Last year showed that scammers will go to lengths to get personal information, credit card numbers and more from users. Internet security and common sense should be used, as the Better Business Bureau released their list of the top scams from last year, with the BBB phishing scam at the top.
Credit card information of thousands of Israeli people was released on the internet by hackers claiming to be Saudi Arabian this week. According to The Associated Press, it was a politically motivated attack. This shows that people, no matter where they are, should have good internet security protocol in place. Hackers called on web browsers to make illegal purchases with the cards, according to Israel News.
Apple users have been getting hit by what experts have called a "well-crafted" phishing plan, according to International Business Times. An email, which the website said was "well-written and grammatically correct," was sent to owners of iPods, iPads, iPhones and iMacs regarding billing information. Antiphishing software can help users sniff out some of these scams.
Even after getting antivirus software and internet security, users still need to make sure they are completely protecting their data, according to Neil Rubenking of PC Magazine. If a computer is lost, stolen or broken, data could be compromised in many different ways, he said, so people should hide data as much as possible with an encryption or other program.
The internet security of millions of Lady Gaga's "monsters" may be at risk, as her social media accounts were hacked in an effort to get the singer's fans to click on a link supposedly leading to a free iPad 2.
Popular video game producer Square Enix was suspended in the United States and Japan after a hacker was able to access servers that held data of 1.8 million video gamers. Internet security precautions should be taken by the company to help protect its users after this breach.
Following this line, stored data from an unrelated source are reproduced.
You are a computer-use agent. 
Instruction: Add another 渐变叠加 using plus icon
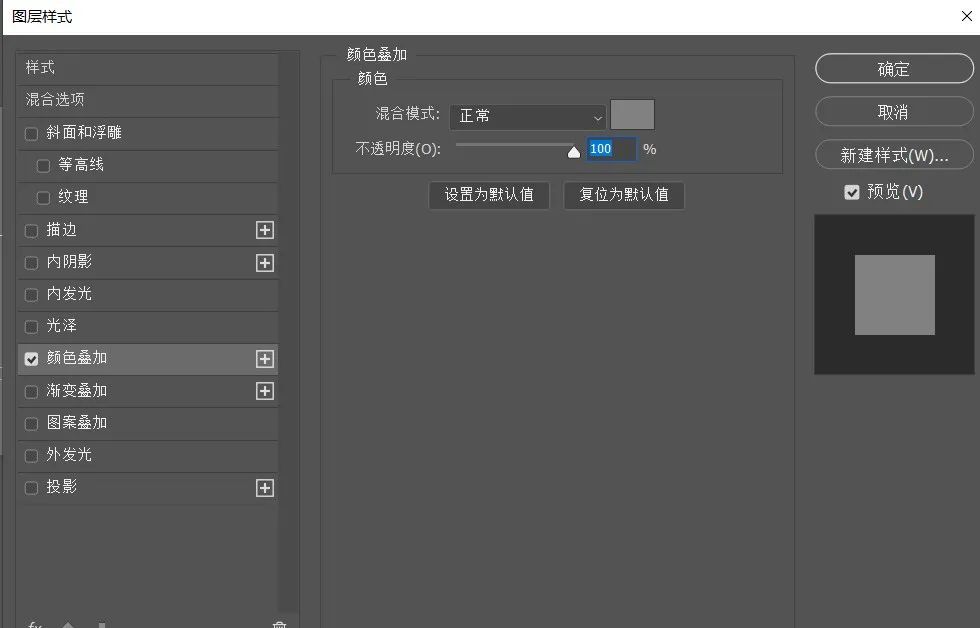coord(264,391)
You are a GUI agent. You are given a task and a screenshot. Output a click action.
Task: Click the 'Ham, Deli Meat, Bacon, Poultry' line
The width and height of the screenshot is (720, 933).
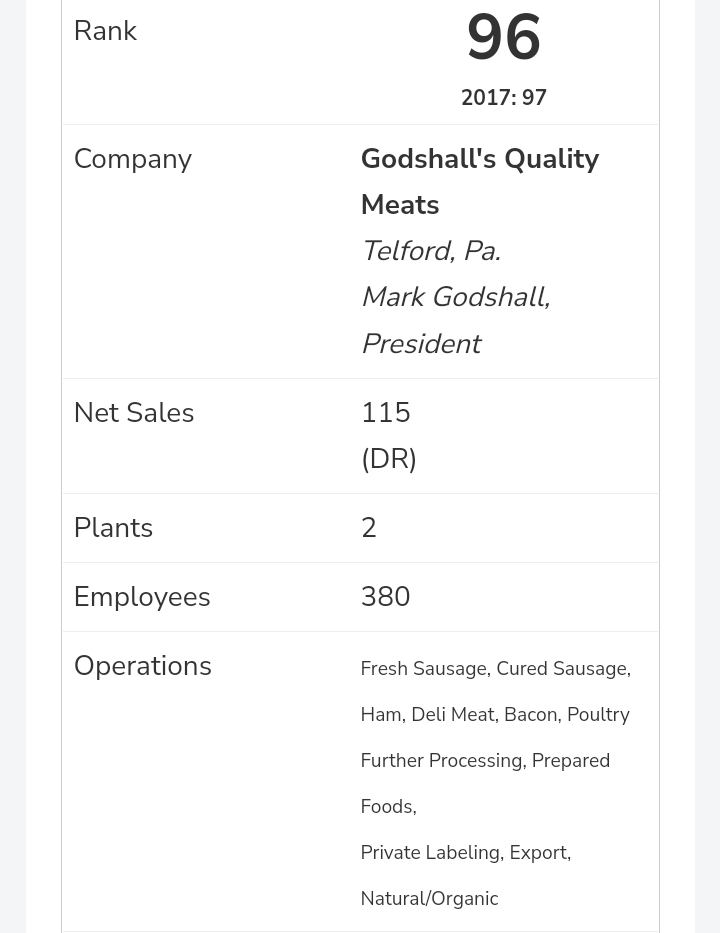pos(494,715)
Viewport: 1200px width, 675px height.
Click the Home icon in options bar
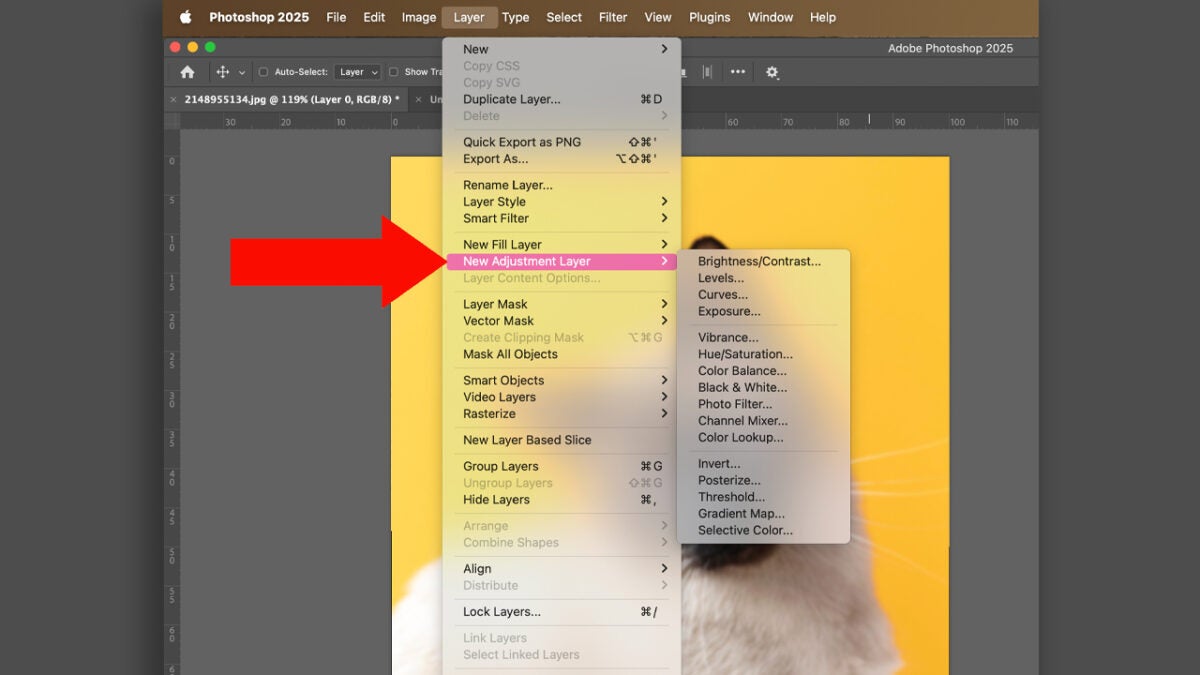[187, 72]
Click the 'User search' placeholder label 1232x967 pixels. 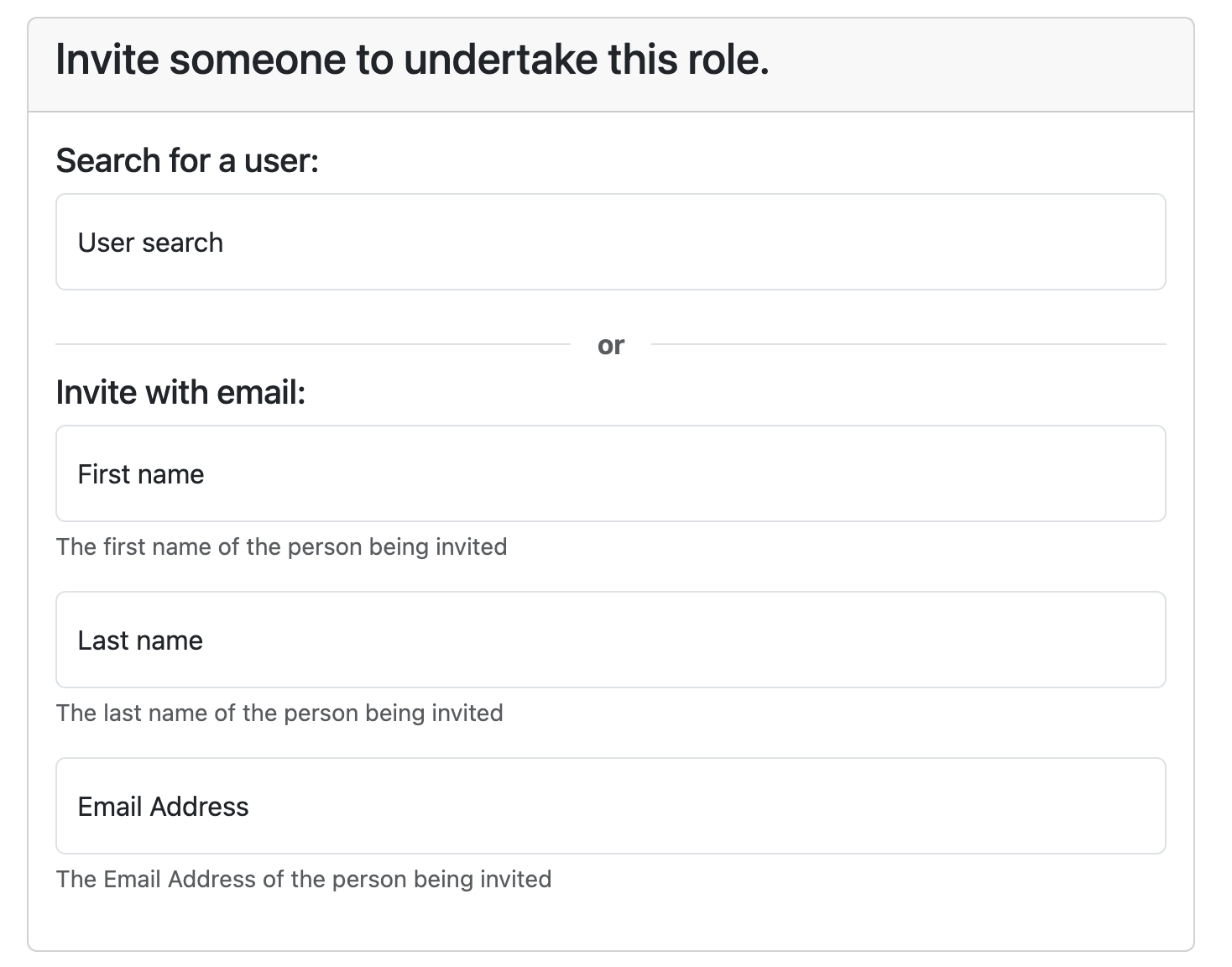(150, 243)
Online banking users need to be aware of their online surroundings at all times. One wrong move can mean hundreds or even thousands of dollars stolen. U.S. News & World Report suggests online banking customers use antivirus software and other precautions to stay safe online.
When using a smartphone for anything involving payments or sensitive information, users should be careful, especially when putting a credit card number into an e-commerce website. Mobile antivirus software could be a good first step, and AARP senior editor Carole Fleck outlined whether it's safe to make purchase on a smartphone.
With the knowledge that cybercrime is on the rise, those who surf the internet should make sure they not only have internet security and other protective programs, but common sense should come into play as well. A report by Consumer Reports shows that 75 percent of Americans don't use the strongest type of passwords for sensitive accounts.
As technology moves forward, so do those looking to take advantage of the technology, according to research by Cloudmark. The company said mobile security software could be used to protect users from SMS fraud and scams.
British police are looking into a possible hacking of climate scientists' emails, which appeared as a batch online. The University of East Anglia, where Climate Action Research Unit is considered a leading voice on climate science, said the leaked emails seemed to be carefully timed to create controversy. The university may need to get improved internet security to prevent future hacking.
With hackers gaining access to many Facebook users' accounts earlier this month, it follows that it is also much easier to gain access to email addresses that may be largely unprotected. Work Goes Hard said there are easy ways to increase internet security and keep hackers out of email accounts.
While an antivirus program is important to protect from viruses and malware, it is important for those who browse the internet and social media websites to use discretion. Ira Winkler, president and CEo of Internet Security Advisors Group, said all it takes is one person to compromise an organization on the internet, according to CRN.
Men have been shown to be more gullible when it comes to falling for internet security threats on social media websites from "sexy strangers," according to a survey by an antivirus software company.